Pixel coordinate grounding data:
================

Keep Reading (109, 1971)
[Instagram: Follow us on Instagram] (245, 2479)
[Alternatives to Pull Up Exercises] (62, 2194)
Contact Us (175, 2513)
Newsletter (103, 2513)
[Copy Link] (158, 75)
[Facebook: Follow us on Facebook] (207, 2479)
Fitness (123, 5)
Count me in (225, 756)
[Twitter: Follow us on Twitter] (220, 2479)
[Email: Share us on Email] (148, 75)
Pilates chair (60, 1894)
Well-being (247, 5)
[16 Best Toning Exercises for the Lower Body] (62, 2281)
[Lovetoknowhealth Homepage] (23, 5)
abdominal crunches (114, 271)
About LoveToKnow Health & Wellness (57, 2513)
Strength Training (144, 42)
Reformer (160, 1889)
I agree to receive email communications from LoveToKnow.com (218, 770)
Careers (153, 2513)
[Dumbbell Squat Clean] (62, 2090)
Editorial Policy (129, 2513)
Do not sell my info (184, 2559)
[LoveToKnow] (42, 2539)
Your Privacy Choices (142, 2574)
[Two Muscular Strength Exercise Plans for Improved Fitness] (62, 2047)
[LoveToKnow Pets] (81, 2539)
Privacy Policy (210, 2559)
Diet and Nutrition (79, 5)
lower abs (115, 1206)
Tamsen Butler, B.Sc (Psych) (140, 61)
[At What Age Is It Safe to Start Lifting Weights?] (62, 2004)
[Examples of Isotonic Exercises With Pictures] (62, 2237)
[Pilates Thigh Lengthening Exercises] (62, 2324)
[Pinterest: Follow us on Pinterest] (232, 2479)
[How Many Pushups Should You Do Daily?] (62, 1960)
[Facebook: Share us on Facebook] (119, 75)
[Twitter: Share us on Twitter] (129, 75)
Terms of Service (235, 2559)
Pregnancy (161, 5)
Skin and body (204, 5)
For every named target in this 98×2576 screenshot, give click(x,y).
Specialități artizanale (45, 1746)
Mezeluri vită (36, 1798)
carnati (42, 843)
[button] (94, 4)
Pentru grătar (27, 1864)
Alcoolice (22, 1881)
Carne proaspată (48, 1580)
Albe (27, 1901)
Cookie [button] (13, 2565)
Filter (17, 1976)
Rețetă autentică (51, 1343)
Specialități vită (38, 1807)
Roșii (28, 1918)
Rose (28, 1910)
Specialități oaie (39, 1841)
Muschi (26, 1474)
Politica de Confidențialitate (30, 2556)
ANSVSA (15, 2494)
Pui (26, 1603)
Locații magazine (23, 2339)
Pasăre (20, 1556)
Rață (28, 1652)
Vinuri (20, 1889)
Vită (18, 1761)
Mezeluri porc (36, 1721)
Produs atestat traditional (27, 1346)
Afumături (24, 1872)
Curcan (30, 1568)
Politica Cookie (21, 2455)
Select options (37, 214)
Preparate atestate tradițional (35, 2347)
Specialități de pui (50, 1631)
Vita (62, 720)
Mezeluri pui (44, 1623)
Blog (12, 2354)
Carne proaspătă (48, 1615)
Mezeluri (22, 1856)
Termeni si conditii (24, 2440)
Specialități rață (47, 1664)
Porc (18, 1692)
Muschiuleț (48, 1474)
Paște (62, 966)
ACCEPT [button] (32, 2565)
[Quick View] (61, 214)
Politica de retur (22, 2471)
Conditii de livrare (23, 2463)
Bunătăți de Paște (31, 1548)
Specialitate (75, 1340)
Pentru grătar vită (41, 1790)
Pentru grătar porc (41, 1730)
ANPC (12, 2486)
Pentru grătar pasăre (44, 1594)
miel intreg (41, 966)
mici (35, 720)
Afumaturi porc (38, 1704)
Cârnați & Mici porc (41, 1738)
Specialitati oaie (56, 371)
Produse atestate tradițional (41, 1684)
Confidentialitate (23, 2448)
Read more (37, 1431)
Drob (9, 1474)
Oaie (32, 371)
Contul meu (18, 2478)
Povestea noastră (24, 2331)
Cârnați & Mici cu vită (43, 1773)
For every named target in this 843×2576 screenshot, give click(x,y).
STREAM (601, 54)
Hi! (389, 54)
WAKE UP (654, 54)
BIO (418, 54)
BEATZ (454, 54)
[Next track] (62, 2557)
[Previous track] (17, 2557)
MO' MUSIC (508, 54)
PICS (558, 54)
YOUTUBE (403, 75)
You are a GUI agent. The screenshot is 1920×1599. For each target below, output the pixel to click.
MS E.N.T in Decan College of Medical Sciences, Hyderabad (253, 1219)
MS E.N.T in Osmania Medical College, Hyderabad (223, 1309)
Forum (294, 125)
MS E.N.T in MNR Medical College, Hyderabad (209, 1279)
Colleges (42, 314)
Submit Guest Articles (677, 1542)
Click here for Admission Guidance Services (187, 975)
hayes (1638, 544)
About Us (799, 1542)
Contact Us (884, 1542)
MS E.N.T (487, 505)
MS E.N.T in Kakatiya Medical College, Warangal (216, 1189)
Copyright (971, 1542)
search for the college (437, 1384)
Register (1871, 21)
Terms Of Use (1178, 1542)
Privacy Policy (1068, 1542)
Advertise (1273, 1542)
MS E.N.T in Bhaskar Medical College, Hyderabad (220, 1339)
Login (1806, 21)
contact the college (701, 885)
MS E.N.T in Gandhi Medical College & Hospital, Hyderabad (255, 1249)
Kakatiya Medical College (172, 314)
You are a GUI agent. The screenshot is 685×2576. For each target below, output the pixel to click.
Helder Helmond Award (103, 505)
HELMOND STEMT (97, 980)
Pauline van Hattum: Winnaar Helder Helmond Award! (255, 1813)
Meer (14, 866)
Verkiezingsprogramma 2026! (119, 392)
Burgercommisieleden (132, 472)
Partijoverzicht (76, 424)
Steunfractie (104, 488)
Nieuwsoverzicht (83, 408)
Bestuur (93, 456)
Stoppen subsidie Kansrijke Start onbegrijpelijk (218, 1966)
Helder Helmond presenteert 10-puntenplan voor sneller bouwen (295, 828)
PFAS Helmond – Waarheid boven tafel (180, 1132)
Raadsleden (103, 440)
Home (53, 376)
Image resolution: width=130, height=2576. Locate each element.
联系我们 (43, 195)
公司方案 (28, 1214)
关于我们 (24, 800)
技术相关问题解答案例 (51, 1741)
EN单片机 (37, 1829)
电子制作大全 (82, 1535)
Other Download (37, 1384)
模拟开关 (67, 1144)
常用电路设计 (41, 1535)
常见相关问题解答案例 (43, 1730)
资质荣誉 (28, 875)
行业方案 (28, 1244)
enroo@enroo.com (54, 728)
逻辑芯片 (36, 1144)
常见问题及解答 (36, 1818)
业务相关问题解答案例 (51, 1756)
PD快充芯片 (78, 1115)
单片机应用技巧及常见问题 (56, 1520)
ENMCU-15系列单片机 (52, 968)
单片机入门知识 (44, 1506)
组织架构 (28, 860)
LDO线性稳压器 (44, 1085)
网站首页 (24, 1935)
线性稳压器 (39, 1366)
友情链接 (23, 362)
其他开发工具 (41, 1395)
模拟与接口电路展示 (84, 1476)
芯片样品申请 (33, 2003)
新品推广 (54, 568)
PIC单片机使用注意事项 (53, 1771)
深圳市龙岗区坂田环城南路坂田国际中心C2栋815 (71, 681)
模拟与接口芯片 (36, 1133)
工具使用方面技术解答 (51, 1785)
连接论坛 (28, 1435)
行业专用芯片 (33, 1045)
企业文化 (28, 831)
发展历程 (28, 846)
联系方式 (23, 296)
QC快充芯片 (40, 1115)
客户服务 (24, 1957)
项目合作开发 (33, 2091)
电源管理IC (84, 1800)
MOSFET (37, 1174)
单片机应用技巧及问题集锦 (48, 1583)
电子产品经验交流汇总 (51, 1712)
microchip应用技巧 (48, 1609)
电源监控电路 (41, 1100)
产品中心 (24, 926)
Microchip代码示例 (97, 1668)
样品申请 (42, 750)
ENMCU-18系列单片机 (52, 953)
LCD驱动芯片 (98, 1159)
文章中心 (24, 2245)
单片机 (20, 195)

================

## What this task involves
Copy out, exactly and alone, the lines of the entries above between the ones holding "Privacy Policy (1068, 1542)" and "单片机应用技巧及常见问题 (56, 1520)", inclusive.

## Exercise result
Privacy Policy (1068, 1542)
Advertise (1273, 1542)
MS E.N.T in Bhaskar Medical College, Hyderabad (220, 1339)
Login (1806, 21)
contact the college (701, 885)
MS E.N.T in Gandhi Medical College & Hospital, Hyderabad (255, 1249)
Kakatiya Medical College (172, 314)
You are a GUI agent. The screenshot is 685×2576. For each target below, output the pixel to click.
Helder Helmond Award (103, 505)
HELMOND STEMT (97, 980)
Pauline van Hattum: Winnaar Helder Helmond Award! (255, 1813)
Meer (14, 866)
Verkiezingsprogramma 2026! (119, 392)
Burgercommisieleden (132, 472)
Partijoverzicht (76, 424)
Steunfractie (104, 488)
Nieuwsoverzicht (83, 408)
Bestuur (93, 456)
Stoppen subsidie Kansrijke Start onbegrijpelijk (218, 1966)
Helder Helmond presenteert 10-puntenplan voor sneller bouwen (295, 828)
PFAS Helmond – Waarheid boven tafel (180, 1132)
Raadsleden (103, 440)
Home (53, 376)
Image resolution: width=130, height=2576. Locate each element.
联系我们 (43, 195)
公司方案 (28, 1214)
关于我们 (24, 800)
技术相关问题解答案例 (51, 1741)
EN单片机 (37, 1829)
电子制作大全 (82, 1535)
Other Download (37, 1384)
模拟开关 (67, 1144)
常用电路设计 (41, 1535)
常见相关问题解答案例 (43, 1730)
资质荣誉 (28, 875)
行业方案 (28, 1244)
enroo@enroo.com (54, 728)
逻辑芯片 (36, 1144)
常见问题及解答 (36, 1818)
业务相关问题解答案例 (51, 1756)
PD快充芯片 (78, 1115)
单片机应用技巧及常见问题 (56, 1520)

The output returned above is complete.